A high level view of the architecture you will need to run workflows is shown is below.
This section of the guide details the common components required for job execution and data storage. This includes the following:
- A place to store your input data and generated results
- Access controls to your data and compute resources
- Code and artifacts used to provision compute resources
- Containerized task scheduling and execution
The above is referred to here as the "Genomics Workflows Core". To launch this core in your AWS account, use the Cloudformation template below.

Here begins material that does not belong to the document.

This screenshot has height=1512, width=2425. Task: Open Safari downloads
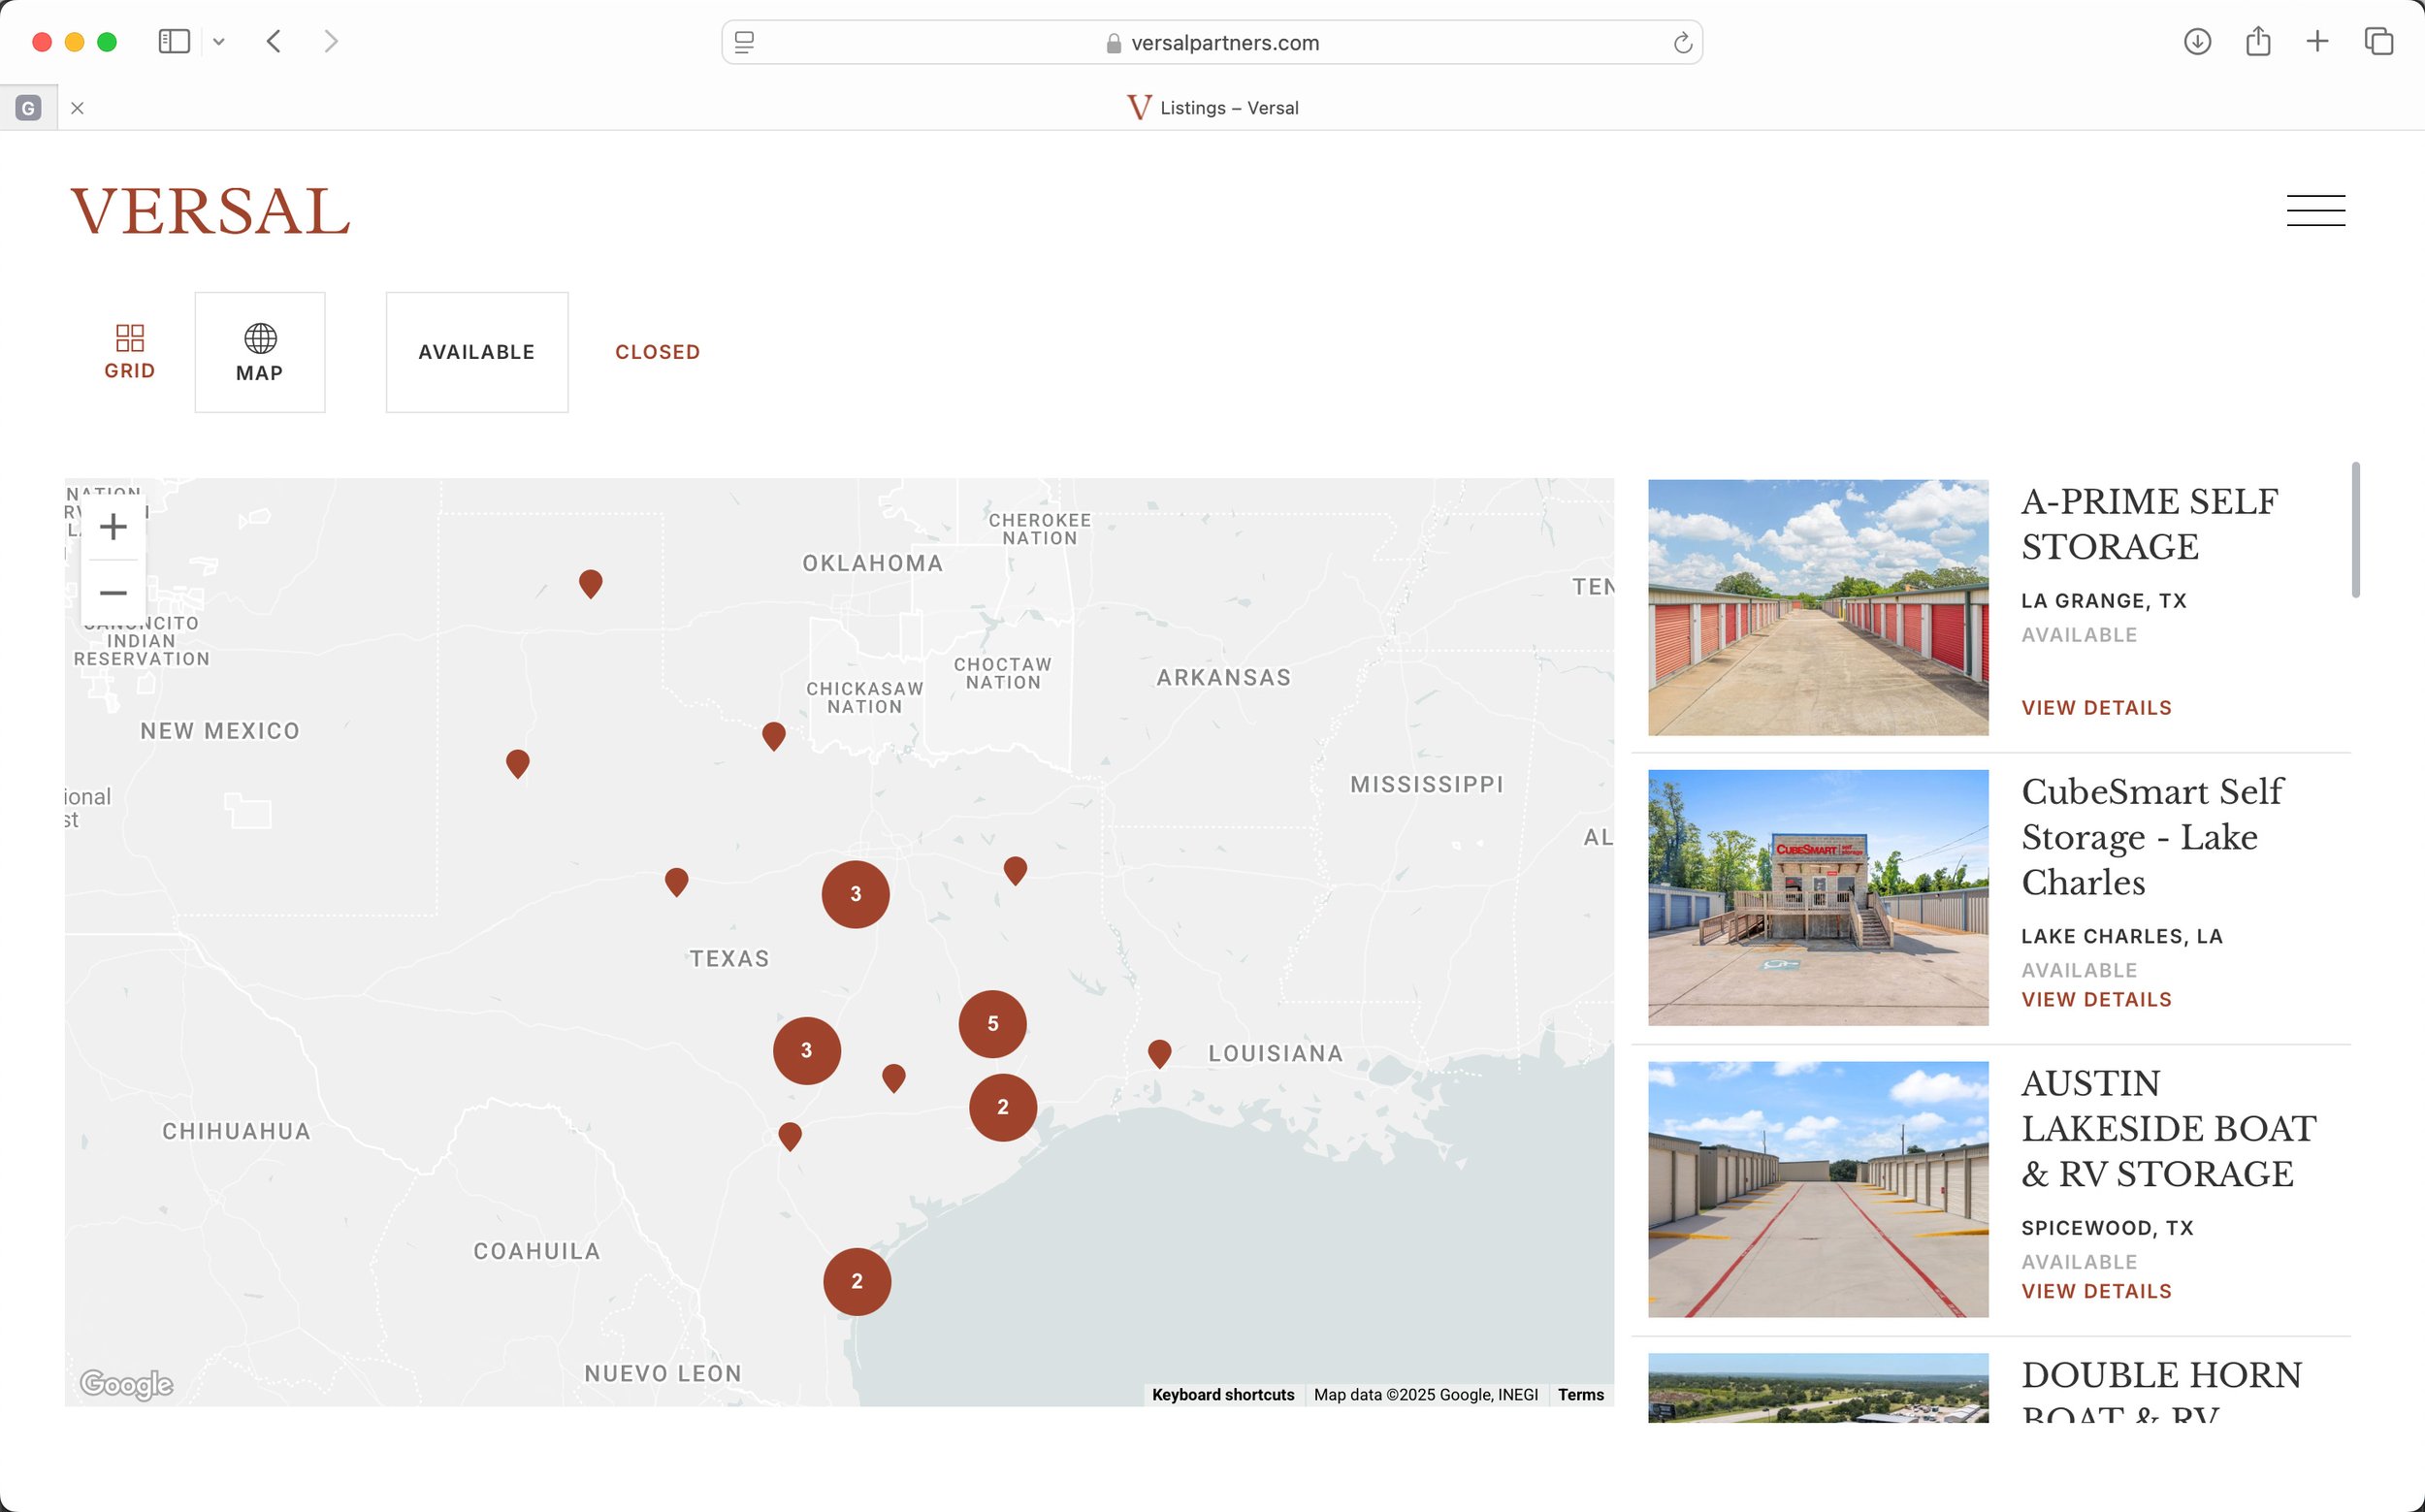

|Genomics Workflow Core||Create EC2 Launch Templates, AWS Batch Job Queues and Compute Environments, a secure Amazon S3 bucket, and IAM policies and roles within an existing VPC. NOTE: You must provide VPC ID, and subnet IDs.||cloud_download||play_arrow|
The core is agnostic of the workflow orchestrator you intended to use, and can be installed multiple times in your account if needed (e.g. for use by different projects). Each installation uses a
Namespace value to group resources accordingly. By default, the
Namespace is set to the stack name, which must be unique within an AWS region.
To create all of the resources described, the Cloudformation template above uses Nested Stacks. This is a way to modularize complex stacks and enable reuse. The individual nested stack templates are intended to be run from a parent or "root" template. On the following pages, the individual nested stack templates are available for viewing only.